未題

短編より短い短編小説

作為的策士

 まわりをみると天才だらけだった、天才だらけでどうしようもなかった。天然は武器だ、脅威だ。本人にさえ気づかない強烈な魅力を発しながらまわりを巻き込んでいく。良きひとのところには良きひとが集う。そのようすを目の当たりにし、我ながらびっくりしている。
 なにより膝を打つのは、皆自覚なく現実を積み上げているところだ。どんなに挑んでも、挑んでも、すかしてばかりだったわたしの理想を難なく積み上げている。もちろんそれぞれ難はある、けれど、お互い難を認めている。たまらなく欲しかった現実が目の前にある。
 これ以上に幸せなことなんてあるはずない、とおもうと同時に、この現実をいつ手放してしまうか気が気でない。甘やかされて堕落するくらいならいっそ受け取らない。或いは、受け取れる範囲を見定めるためいつでも相手の反応を窺っている。
 もしそのこころをたしかめたとして、相手に自覚がなければ問題ない。ただし、自身の行為が理想を外している自覚はしなければならない。だれに頼まれたわけでもなく、これは使命だ。強烈な使命感だ。

 自身の人生に義務感を発生させないためには、自分自身を戒めるのがいちばん効果的だといえる。或いは、そのようすを気にかけてもらえるうちが華だ。一瞬でも好意に甘えれば次はない。

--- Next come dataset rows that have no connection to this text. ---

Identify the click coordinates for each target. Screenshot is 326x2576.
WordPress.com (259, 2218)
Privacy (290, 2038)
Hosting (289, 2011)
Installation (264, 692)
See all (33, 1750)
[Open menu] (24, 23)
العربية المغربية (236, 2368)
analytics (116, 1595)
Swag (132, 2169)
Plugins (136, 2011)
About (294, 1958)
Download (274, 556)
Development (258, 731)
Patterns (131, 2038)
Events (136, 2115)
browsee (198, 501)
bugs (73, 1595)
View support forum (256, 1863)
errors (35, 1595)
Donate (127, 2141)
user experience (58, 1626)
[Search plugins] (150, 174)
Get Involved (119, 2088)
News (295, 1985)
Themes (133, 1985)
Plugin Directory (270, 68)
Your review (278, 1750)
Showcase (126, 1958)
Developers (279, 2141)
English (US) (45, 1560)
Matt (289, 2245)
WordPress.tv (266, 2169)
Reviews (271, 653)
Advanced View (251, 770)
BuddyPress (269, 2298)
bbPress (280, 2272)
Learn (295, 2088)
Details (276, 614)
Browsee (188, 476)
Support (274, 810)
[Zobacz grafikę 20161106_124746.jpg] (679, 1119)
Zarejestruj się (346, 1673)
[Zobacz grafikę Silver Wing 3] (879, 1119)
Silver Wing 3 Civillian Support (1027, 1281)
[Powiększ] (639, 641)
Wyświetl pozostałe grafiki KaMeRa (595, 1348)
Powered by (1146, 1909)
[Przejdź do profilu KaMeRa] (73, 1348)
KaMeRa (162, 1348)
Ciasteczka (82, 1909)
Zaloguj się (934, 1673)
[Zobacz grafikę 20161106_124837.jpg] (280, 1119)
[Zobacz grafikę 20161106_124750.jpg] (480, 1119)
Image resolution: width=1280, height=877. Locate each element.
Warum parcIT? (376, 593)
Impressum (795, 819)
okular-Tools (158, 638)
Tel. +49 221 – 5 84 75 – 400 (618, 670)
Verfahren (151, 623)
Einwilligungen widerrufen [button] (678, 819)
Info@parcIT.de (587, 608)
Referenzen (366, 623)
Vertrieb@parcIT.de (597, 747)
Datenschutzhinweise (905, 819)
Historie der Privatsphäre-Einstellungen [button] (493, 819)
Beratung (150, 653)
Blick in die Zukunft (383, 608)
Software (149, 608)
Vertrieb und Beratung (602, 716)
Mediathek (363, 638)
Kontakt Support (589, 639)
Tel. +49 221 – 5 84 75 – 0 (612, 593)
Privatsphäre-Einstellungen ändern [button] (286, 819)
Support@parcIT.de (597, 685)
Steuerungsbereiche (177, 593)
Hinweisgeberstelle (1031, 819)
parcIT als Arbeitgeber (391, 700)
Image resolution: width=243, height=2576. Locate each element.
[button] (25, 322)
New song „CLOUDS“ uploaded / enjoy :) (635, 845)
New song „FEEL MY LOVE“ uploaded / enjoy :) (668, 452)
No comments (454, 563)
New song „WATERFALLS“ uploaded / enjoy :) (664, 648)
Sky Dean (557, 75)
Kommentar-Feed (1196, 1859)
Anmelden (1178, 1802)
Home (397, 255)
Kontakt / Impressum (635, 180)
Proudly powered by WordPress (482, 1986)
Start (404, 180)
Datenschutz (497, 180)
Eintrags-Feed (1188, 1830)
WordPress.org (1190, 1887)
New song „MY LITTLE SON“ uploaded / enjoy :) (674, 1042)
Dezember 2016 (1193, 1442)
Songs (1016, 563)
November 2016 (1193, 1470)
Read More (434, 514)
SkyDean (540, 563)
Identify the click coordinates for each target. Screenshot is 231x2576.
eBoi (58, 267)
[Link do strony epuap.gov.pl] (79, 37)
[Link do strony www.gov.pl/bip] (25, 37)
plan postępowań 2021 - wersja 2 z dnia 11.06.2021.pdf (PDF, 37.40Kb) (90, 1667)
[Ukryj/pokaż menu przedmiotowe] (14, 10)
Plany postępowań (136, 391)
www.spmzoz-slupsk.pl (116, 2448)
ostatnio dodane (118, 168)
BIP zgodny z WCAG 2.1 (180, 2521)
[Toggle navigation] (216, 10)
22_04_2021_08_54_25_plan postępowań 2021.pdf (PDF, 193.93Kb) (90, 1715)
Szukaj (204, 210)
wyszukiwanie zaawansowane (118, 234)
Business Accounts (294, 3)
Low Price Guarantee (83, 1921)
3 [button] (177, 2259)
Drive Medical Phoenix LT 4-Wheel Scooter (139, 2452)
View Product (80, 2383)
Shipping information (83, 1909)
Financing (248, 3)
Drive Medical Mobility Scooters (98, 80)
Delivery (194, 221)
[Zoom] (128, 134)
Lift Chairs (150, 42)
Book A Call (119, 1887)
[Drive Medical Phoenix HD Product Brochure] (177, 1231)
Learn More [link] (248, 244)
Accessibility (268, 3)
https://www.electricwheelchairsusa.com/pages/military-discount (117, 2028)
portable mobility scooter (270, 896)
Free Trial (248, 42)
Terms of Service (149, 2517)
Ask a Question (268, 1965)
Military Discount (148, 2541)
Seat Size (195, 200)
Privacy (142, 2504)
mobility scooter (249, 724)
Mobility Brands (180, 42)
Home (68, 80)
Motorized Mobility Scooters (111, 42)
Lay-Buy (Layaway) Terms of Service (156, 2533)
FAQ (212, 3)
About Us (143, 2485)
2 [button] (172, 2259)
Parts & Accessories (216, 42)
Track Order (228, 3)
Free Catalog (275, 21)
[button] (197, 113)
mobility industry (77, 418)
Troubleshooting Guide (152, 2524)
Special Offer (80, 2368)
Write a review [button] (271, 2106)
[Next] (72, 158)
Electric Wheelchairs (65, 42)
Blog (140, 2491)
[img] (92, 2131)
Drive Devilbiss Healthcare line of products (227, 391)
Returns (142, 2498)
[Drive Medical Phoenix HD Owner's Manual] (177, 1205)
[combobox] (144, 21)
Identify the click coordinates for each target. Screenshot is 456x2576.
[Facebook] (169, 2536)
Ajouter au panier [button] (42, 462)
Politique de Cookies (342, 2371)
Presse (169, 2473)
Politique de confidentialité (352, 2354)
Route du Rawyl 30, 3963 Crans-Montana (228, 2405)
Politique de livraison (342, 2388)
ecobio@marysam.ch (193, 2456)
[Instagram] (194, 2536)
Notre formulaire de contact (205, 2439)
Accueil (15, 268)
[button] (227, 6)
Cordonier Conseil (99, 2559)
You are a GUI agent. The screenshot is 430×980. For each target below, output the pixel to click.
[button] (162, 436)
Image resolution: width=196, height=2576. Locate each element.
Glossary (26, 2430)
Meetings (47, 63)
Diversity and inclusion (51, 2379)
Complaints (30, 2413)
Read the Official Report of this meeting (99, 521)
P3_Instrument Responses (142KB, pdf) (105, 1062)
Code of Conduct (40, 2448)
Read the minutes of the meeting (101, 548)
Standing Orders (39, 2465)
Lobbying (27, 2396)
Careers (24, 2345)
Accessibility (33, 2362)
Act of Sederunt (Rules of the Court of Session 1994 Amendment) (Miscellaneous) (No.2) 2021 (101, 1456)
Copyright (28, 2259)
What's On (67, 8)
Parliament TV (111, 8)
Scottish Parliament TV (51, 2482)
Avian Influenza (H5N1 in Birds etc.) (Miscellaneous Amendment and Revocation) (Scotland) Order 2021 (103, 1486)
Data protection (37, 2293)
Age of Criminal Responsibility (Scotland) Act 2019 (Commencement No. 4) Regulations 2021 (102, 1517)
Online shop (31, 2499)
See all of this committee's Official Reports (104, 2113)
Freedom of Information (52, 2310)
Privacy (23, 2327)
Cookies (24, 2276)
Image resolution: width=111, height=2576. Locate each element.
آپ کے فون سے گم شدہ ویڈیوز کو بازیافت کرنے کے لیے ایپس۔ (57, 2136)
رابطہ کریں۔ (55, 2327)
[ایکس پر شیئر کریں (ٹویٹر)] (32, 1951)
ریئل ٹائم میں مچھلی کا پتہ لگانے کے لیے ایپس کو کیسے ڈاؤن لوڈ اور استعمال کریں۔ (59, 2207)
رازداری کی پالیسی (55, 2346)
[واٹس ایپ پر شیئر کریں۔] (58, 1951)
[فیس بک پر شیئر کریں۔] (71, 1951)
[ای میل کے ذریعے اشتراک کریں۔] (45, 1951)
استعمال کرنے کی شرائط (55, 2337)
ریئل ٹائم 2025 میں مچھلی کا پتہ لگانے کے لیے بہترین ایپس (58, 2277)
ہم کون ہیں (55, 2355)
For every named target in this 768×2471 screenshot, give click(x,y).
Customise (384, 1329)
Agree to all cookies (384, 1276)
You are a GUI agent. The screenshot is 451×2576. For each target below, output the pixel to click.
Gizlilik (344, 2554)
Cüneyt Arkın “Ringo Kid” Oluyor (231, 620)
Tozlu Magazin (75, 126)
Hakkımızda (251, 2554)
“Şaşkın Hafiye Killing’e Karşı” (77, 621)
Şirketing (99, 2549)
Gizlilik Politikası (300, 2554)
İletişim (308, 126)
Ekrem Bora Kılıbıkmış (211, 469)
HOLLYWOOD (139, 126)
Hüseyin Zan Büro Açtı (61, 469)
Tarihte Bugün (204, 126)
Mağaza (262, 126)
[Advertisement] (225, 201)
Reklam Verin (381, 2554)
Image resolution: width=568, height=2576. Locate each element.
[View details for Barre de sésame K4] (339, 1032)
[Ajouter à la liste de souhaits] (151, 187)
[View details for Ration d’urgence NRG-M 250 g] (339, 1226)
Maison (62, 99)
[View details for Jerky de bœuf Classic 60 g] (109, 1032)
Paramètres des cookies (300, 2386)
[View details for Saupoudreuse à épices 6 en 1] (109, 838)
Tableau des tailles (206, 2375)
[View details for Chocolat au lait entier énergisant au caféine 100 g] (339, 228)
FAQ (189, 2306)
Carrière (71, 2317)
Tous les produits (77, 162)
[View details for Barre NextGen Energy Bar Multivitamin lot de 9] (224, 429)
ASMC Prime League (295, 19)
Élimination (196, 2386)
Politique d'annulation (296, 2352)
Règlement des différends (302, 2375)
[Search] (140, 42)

 一連の説明をすると相手は、それはやりすぎだよ、と言った。

 「けれどわたしはこわい。」
 「なにが。」
 「おもった以上に人間は傲慢なものだ。そして、やさしくない。」

 こんなこと聞きたくないだろうけれど、と前置きはしたけれど相手は渋い顔をした。

 「まだ疑っているのか。」
 「とても信じられない。自分自身さえ信じられない。」
 「或いは悲観的だとおもわれるだろうね。」

 相手はふんと鼻を鳴らした。

 「天才には悲観なんて必要ない。あなたは天才だから問題ない。」
 「そうして煙に巻こうとしていないか。」
 「そうだとして、真実を知った途端どんな表情をするか、考えるだけで恐ろしい。」
 「つまり信じていないということじゃないか。」

 そうだね、とわたしは言う。すくなくともまだ信じるイメージができない。みてみたい気もするんだけれど、とわたしがぽろりこぼすと、相手はきょうはじめてとても嬉しそうな顔をした。

 「夢をみよう。」
 「理想は常にある。」
 「面倒な奴だ。」
 「……申し訳ない。」

 それでもいまはこれが精いっぱいだ、わたしは顔を赤らめながら言った。着実にすすんでいる、けれど、まだ足りない。まだまだ足りない。